Yayın Sektörünün Beklentileri
Ülkemizde kitap okuma alışkanlığının arttırılması ve özendirilmesi ile ilgili toplumdaki resmi-özel tüm kurum ve kuruluşların hareket geçmesi önemli bir adım olacaktır.
- Yayın kuruluşlarında kitap tanıtımlarına yer verilmesi, kitap okumaya teşvik edecek programlar yapılmalıdır.
- Kütüphanelerin sayısı arttırılmalı ve fiziki olarak güçlendirilmelidir. Toplumun ilgisini çekecek güncel yayınlara da yer verilmeli, çeşitlilik arttırılmalıdır.

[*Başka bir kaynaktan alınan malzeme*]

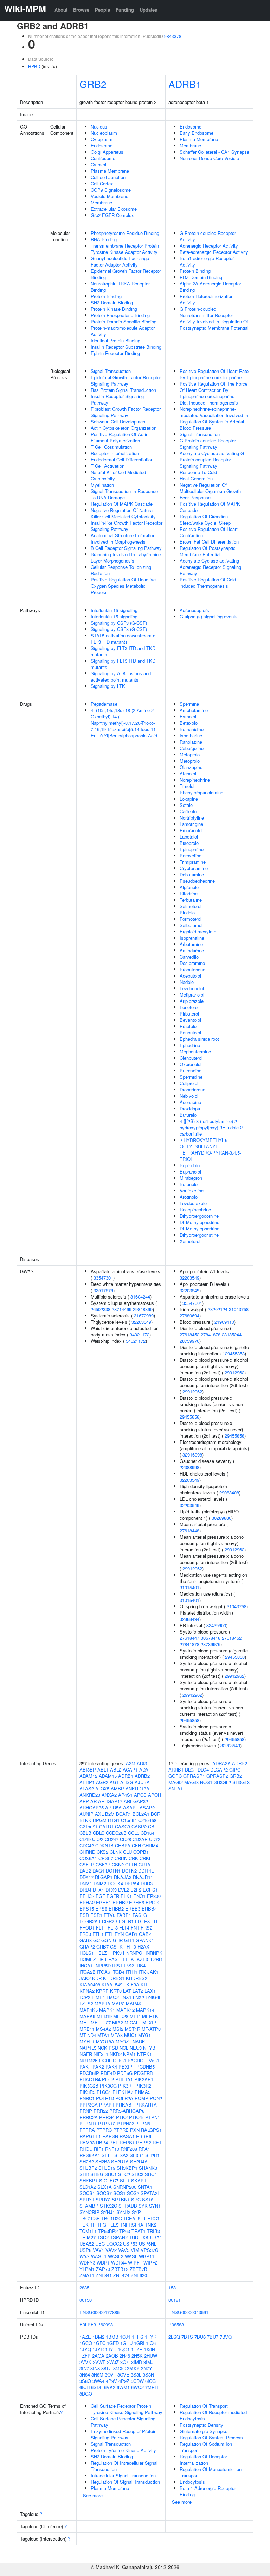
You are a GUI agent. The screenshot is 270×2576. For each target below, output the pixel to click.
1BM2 (98, 2336)
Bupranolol (190, 1171)
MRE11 (87, 2028)
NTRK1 (144, 2054)
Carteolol (189, 811)
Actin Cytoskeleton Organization (123, 428)
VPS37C (149, 2250)
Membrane (101, 202)
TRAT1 (138, 2231)
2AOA (98, 2355)
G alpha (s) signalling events (209, 616)
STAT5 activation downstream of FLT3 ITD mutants (124, 638)
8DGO (85, 2393)
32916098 (192, 1454)
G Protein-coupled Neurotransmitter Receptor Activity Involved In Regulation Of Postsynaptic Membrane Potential (214, 318)
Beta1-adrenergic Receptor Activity (207, 261)
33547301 (103, 1277)
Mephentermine (195, 1051)
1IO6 (151, 2343)
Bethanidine (192, 729)
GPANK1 (145, 1940)
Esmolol (188, 716)
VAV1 (98, 2250)
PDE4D (108, 2073)
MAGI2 (175, 1782)
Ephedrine (190, 1045)
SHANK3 (148, 2167)
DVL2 (123, 1889)
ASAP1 (130, 1807)
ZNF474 (121, 2275)
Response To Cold (198, 472)
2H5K (137, 2355)
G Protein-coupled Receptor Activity (208, 236)
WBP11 (146, 2256)
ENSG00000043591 (188, 2312)
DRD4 (85, 1889)
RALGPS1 (151, 2130)
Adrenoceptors (194, 610)
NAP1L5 (87, 2047)
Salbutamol (191, 925)
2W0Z (113, 2362)
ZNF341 (104, 2275)
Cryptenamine (194, 868)
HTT (123, 1959)
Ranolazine (191, 741)
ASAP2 (147, 1807)
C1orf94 (129, 1820)
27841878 (210, 1334)
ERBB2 (116, 1908)
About (61, 9)
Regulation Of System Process (211, 2437)
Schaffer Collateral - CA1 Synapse (214, 152)
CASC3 (122, 1826)
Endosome (101, 145)
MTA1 (103, 2035)
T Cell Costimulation (111, 446)
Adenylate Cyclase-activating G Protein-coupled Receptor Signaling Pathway (212, 459)
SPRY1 (86, 2199)
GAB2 (145, 1934)
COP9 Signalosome (111, 189)
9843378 (172, 36)
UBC (100, 2243)
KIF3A (132, 1984)
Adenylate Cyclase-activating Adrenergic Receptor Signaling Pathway (210, 567)
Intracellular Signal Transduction (123, 2475)
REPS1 (127, 2142)
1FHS (137, 2336)
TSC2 (103, 2237)
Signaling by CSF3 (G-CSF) (119, 622)
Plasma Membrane (110, 170)
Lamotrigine (191, 824)
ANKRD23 (89, 1795)
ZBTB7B (138, 2269)
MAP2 (118, 2003)
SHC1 (111, 2174)
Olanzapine (191, 767)
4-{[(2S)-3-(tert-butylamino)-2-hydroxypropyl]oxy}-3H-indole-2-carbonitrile (212, 1127)
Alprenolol (190, 887)
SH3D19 (106, 2167)
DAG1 (98, 1870)
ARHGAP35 (91, 1807)
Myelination (102, 484)
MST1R (132, 2028)
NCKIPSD (108, 2047)
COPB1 (141, 1851)
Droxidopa (190, 1108)
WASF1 (99, 2256)
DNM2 (100, 1883)
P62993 (105, 2324)
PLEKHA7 (122, 2092)
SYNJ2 (123, 2212)
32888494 (189, 1619)
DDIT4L (146, 1870)
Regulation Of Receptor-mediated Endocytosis (213, 2415)
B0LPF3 (87, 2324)
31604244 (140, 1296)
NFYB (149, 2047)
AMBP (117, 1788)
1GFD (113, 2343)
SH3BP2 (88, 2167)
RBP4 (102, 2142)
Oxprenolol (190, 1064)
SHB (84, 2174)
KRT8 (116, 1990)
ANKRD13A (137, 1788)
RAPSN (110, 2136)
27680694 (189, 1315)
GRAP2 (87, 1946)
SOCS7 (104, 2193)
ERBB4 (149, 1908)
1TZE (136, 2349)
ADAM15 (108, 1776)
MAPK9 (87, 2016)
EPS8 (101, 1908)
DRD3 (147, 1883)
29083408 (229, 1492)
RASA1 (127, 2136)
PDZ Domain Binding (201, 277)
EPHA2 (87, 1902)
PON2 (156, 2098)
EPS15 (86, 1908)
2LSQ (174, 2336)
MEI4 (135, 2016)
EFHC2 (86, 1896)
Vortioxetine (192, 1190)
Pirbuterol (189, 1013)
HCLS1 (86, 1953)
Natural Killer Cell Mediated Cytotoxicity (118, 475)
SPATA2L (150, 2193)
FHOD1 (87, 1927)
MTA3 (117, 2035)
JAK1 (153, 1972)
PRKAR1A (146, 2104)
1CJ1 (125, 2336)
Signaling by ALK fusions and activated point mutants (121, 676)
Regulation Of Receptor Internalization (203, 2459)
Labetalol (189, 836)
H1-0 (131, 1946)
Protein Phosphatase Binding (120, 315)
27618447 (189, 1638)
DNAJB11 (143, 1877)
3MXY (133, 2368)
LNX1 (125, 1997)
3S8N (148, 2374)
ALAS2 (86, 1788)
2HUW (150, 2355)
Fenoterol (189, 1007)
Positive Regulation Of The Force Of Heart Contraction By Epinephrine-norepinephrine (214, 390)
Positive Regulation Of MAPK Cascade (210, 506)
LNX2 (138, 1997)
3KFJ (106, 2368)
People (102, 9)
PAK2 (98, 2066)
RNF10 (112, 2148)
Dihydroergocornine (199, 1216)
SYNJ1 (108, 2212)
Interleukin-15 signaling (114, 610)
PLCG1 (104, 2092)
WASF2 (115, 2256)
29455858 (235, 1353)
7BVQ (226, 2336)
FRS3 (85, 1934)
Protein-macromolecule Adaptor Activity (123, 330)
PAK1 (85, 2066)
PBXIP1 (126, 2066)
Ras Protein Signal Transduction (123, 390)
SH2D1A (120, 2161)
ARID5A (113, 1807)
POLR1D (105, 2098)
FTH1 (98, 1934)
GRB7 (102, 1946)
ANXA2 (109, 1795)
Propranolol (191, 830)
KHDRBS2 (136, 1978)
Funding (125, 9)
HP (100, 1959)
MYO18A (105, 2041)
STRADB (127, 2205)
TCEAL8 (131, 2218)
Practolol (189, 1026)
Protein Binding (106, 296)
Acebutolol (190, 975)
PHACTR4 (90, 2079)
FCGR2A (88, 1921)
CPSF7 (105, 1858)
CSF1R (86, 1864)
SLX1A (104, 2186)
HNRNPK (152, 1953)
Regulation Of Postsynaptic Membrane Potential (208, 551)
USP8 (85, 2250)
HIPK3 (115, 1953)
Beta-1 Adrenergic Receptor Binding (208, 2491)
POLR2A (124, 2098)
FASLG (140, 1915)
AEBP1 (87, 1782)
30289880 (221, 1517)
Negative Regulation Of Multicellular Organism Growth (210, 487)
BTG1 (114, 1820)
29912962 (234, 1372)
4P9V (111, 2381)
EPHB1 (103, 1902)
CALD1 (106, 1826)
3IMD (136, 2362)
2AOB (112, 2355)
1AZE (85, 2336)
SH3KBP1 (127, 2167)
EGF (100, 1896)
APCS (140, 1795)
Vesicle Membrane (109, 196)
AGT (114, 1782)
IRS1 (117, 1965)
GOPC (175, 1776)
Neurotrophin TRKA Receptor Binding (120, 286)
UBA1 (156, 2237)
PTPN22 (125, 2123)
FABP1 (124, 1915)
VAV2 (111, 2250)
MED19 (104, 2016)
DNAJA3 (122, 1877)
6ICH (84, 2387)
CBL (152, 1826)
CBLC (98, 1832)
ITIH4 (131, 1972)
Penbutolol (190, 1032)
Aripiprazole (192, 1001)
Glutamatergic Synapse (203, 2431)
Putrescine (190, 1070)
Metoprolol (190, 754)
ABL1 (103, 1769)
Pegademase (104, 704)
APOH (154, 1795)
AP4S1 (125, 1795)
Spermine (189, 704)
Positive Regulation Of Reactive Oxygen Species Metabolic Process (123, 586)
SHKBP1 (88, 2180)
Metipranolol (192, 994)
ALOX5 (102, 1788)
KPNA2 (87, 1990)
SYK (143, 2205)
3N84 (84, 2374)
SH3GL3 (241, 1782)
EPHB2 (120, 1902)
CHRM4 (150, 1845)
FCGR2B (108, 1921)
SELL (107, 2155)
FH (154, 1921)
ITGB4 (117, 1972)
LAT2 (138, 1990)
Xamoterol (190, 1241)
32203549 (141, 1322)
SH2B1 (152, 2155)
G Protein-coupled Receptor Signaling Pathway (208, 443)
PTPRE (121, 2130)
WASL (131, 2256)
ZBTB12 (119, 2269)
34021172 (139, 1334)
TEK (84, 2224)
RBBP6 (143, 2136)
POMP (141, 2098)
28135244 (232, 1334)
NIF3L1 (101, 2054)
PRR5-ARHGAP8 (126, 2111)
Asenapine (190, 1102)
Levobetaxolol (194, 1203)
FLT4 (124, 1927)
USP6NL (147, 2243)
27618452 (189, 1334)
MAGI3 (191, 1782)
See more (93, 2495)
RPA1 (144, 2148)
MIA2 (117, 2022)
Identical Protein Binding (115, 340)
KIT (144, 1984)
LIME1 (98, 1997)
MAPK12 (125, 2009)
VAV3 (123, 2250)
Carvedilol (190, 956)
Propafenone (192, 969)
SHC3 (137, 2174)
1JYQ (85, 2349)
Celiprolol (189, 1083)
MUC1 (130, 2035)
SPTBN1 (121, 2199)
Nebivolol (189, 1095)
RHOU (85, 2148)
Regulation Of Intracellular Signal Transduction (124, 2465)
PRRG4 (107, 2117)
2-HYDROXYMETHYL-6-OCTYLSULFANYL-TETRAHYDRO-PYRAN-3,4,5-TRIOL (210, 1149)
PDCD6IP (89, 2073)
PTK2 (122, 2117)
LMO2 (113, 1997)
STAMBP (88, 2205)
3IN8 (95, 2368)
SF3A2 (121, 2155)
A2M (130, 1763)
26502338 (100, 1309)
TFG (101, 2224)
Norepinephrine (195, 779)
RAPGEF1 (90, 2136)
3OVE (123, 2374)
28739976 (189, 1341)
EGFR (113, 1896)
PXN (135, 2130)
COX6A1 (88, 1858)
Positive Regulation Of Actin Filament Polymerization (119, 437)
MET (84, 2022)
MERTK (150, 2016)
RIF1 (99, 2148)
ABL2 (115, 1769)
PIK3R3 (87, 2092)
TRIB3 (153, 2231)
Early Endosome (196, 133)
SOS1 (119, 2193)
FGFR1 (126, 1921)
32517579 (103, 1290)
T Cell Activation (107, 465)
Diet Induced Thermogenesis (209, 402)
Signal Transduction (111, 371)
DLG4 (203, 1769)
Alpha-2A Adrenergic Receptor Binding (210, 286)
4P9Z (123, 2381)
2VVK (85, 2362)
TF (93, 2224)
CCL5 (133, 1832)
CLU (127, 1851)
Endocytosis (192, 2481)
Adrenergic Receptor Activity (209, 245)
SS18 (147, 2199)
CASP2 (139, 1826)
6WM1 (123, 2387)
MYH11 (87, 2041)
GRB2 (93, 84)
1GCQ (85, 2343)
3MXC (119, 2368)
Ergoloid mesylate (198, 931)
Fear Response (195, 497)
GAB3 (85, 1940)
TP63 (124, 2231)
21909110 (224, 1322)
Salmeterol (190, 906)
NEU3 (136, 2047)
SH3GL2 (222, 1782)
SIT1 (125, 2180)
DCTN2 (129, 1870)
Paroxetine (190, 855)
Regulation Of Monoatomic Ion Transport (211, 2472)
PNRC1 (87, 2098)
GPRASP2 (217, 1776)
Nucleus (99, 126)
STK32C (108, 2205)
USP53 (130, 2243)
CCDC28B (116, 1832)
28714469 (121, 1309)
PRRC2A (88, 2117)
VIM (135, 2250)
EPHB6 (136, 1902)
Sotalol (187, 805)
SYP (136, 2212)
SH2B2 (86, 2161)
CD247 (111, 1839)
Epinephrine (192, 849)
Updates (148, 9)
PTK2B (136, 2117)
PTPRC (104, 2130)
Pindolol (188, 912)
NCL (124, 2047)
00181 (174, 2299)
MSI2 (117, 2028)
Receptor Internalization (115, 453)
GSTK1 (117, 1946)
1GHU (126, 2343)
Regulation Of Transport (204, 2406)
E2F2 (135, 1889)
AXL (99, 1814)
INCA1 (86, 1965)
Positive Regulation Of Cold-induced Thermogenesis (208, 582)
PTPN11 (88, 2123)
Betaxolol (189, 722)
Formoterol (190, 918)
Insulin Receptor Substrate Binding (126, 346)
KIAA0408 (89, 1984)
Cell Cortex (102, 183)
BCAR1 (123, 1814)
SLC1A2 (87, 2186)
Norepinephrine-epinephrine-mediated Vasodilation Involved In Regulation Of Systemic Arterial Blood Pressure (214, 418)
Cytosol (98, 164)
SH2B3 (102, 2161)
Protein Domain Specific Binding (123, 321)
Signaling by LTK (108, 686)
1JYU (110, 2349)
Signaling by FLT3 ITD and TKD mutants (123, 651)
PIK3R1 (126, 2085)
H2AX (143, 1946)
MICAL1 (132, 2022)
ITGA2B (87, 1972)
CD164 (147, 1832)
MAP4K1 (135, 2003)
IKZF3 (141, 1959)
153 (172, 2287)
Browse (81, 9)
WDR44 (119, 2262)
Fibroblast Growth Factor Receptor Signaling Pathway (126, 412)
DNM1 (85, 1883)
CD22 (97, 1839)
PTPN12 (106, 2123)
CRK (133, 1858)
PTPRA (87, 2130)
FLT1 (101, 1927)
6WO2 (137, 2387)
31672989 (144, 1315)
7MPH (151, 2387)
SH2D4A (139, 2161)
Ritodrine (189, 893)
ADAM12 (88, 1776)
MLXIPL (150, 2022)
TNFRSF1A (131, 2224)
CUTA (144, 1864)
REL (113, 2142)
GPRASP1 (194, 1776)
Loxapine (189, 798)
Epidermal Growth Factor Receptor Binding (126, 274)
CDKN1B (104, 1845)
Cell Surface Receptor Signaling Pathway (123, 2421)
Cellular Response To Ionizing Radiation (121, 570)
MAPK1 (107, 2009)
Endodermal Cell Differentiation (122, 459)
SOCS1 (87, 2193)
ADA (143, 1769)
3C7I (125, 2362)
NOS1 (206, 1782)
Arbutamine (191, 944)
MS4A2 (103, 2028)
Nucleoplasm (104, 133)
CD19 (85, 1839)
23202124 (217, 1309)
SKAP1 (138, 2180)
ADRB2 (142, 1776)
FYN (119, 1934)
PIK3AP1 (143, 2079)
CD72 (154, 1839)
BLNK (85, 1820)
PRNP (85, 2111)
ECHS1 (150, 1889)
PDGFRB (143, 2073)
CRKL (146, 1858)
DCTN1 (113, 1870)
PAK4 (111, 2066)
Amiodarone (192, 950)
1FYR (150, 2336)
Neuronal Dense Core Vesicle (209, 158)
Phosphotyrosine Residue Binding (125, 233)
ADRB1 (184, 84)
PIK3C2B (88, 2085)
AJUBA (142, 1782)
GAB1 (131, 1934)
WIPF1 (135, 2262)
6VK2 (109, 2387)
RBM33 (87, 2142)
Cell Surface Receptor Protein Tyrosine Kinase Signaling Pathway (126, 2409)
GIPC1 (236, 1769)
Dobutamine (192, 874)
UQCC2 (114, 2243)
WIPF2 (150, 2262)
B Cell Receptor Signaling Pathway (126, 548)
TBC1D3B (89, 2218)
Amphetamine (194, 710)
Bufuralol (189, 1114)
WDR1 (103, 2262)
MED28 (120, 2016)
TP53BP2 (108, 2231)
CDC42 (86, 1845)
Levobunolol (192, 988)
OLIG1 (119, 2060)
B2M (110, 1814)
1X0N (149, 2349)
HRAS (111, 1959)
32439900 (216, 1625)
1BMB (112, 2336)
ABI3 (142, 1763)
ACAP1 (130, 1769)
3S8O (85, 2381)
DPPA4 (131, 1883)
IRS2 (129, 1965)
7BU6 (200, 2336)
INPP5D (102, 1965)
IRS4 (140, 1965)
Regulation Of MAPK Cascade (122, 503)
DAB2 (85, 1870)
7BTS (187, 2336)
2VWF (99, 2362)
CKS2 (102, 1851)
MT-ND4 (87, 2035)
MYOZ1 (123, 2041)
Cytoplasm (101, 139)
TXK (144, 2237)
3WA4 (98, 2381)
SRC (136, 2199)
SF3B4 (137, 2155)
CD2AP (140, 1839)
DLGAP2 (219, 1769)
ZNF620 (139, 2275)
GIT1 (129, 1940)
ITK (142, 1972)
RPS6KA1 (89, 2155)
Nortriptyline (192, 817)
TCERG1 (151, 2218)
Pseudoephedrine (197, 881)
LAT (127, 1990)
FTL (109, 1934)
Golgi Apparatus (107, 152)
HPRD (34, 66)
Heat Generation (196, 478)
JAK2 (85, 1978)
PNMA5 (142, 2092)
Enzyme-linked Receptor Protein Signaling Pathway (123, 2434)
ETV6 (109, 1915)
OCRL (105, 2060)
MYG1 (144, 2035)
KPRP (102, 1990)
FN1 (135, 1927)
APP (84, 1801)
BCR (155, 1814)
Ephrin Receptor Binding (115, 353)
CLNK (116, 1851)
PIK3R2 (143, 2085)
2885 (84, 2287)
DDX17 (86, 1877)
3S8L (136, 2374)
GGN (106, 1940)
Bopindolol (190, 1165)
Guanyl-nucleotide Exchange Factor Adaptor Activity (120, 261)
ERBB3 (132, 1908)
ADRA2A (221, 1763)
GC (96, 1940)
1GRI (139, 2343)
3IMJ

- Ülkenin her noktasına kitap evleri açılmasına teşvik edilmeli. Bunun için belirli bir süre vergi ve sigorta ayrıcalığı tanınmalıdır.
- Geçmişte İstanbul İl Müdürlüğü’nün yapmış olduğu ‘Yazarlar Okulda’ projesi her şehirde yaygınlaştırılmalıdır.
- Kamu-STK iş birliği daha kuvvetli hale gelerek bu konuda çalışma yapanlar desteklenmelidir.
Dijital Yayıncılık
Dijital yayıncılık (e-kitap, veritabanları, e-kütüphane vb) konusunda yayın sektörünün hukuki düzenlemeleri yetersiz kalmaktadır. Bu anlamda hukuki şartların detaylandırılması, dijital içeriğin güvenliğinin sağlanması, uluslararası güvenlik standartlarına uygun hale getirilmelidir. Sektördeki tüm kişi, kurum ve kuruluşların katılımıyla ‘Dijital Yayın Kongresi’ yapılmalıdır.
Teknolojik koruma önlemleri sadece dijital yayınları değil tüm yayınları koruyan bir çerçeveye alınmalıdır.
Dijital ortamdaki tüm yayınların haklarının korunduğu kanuni düzenlemeler oluşturulmalıdır.
E-kitaplardaki %8 olan KDV kaldırılmalıdır.
2021 Yılında Yayıncılık
Pandemi nedeniyle 2020’de yayıncılık sektöründeki düşüş 2021’de de salgının devam etmesi ve döviz kuru artışı sebebiyle negatif etkilemiştir. Dövizdeki yükseliş nedeniyle, kağıt, mürekkep, tutkal gibi neredeyse bütün üretim girdileri ithal olan sektör büyük bir krizle mücadele ederken 2021’de ancak %0,12 oranında bir büyüme gerçekleştirebildi. 2020 ve 2021 yılları arasındaki farklılıklar tablo da gösterilmiştir.
Yayıncılık sektörü 2021’de tekrar baskılara ve telifsiz kitaplara yönelmiştir. Bu kategoride bandrol sayısında 2020’ye göre %0,4 oranında bir artış yaşanmıştır. Buradaki durum tabloda gösterilmiştir:

2022 yılında belirsizliğin artacağı ve bu dönemde ortaya çıkmış durumların devam etmesi ya da kısmen daralmanın olacağı öngörülmektedir. Özellikle yeni eser bandrol ve başlık sayısındaki azalma, okuma ve kendini geliştirme anlamındaki düşüşü hızlandıracak ve yazılı eserlerin korunması ve geliştirilmesini olumsuz etkileyeceği beklenmektedir.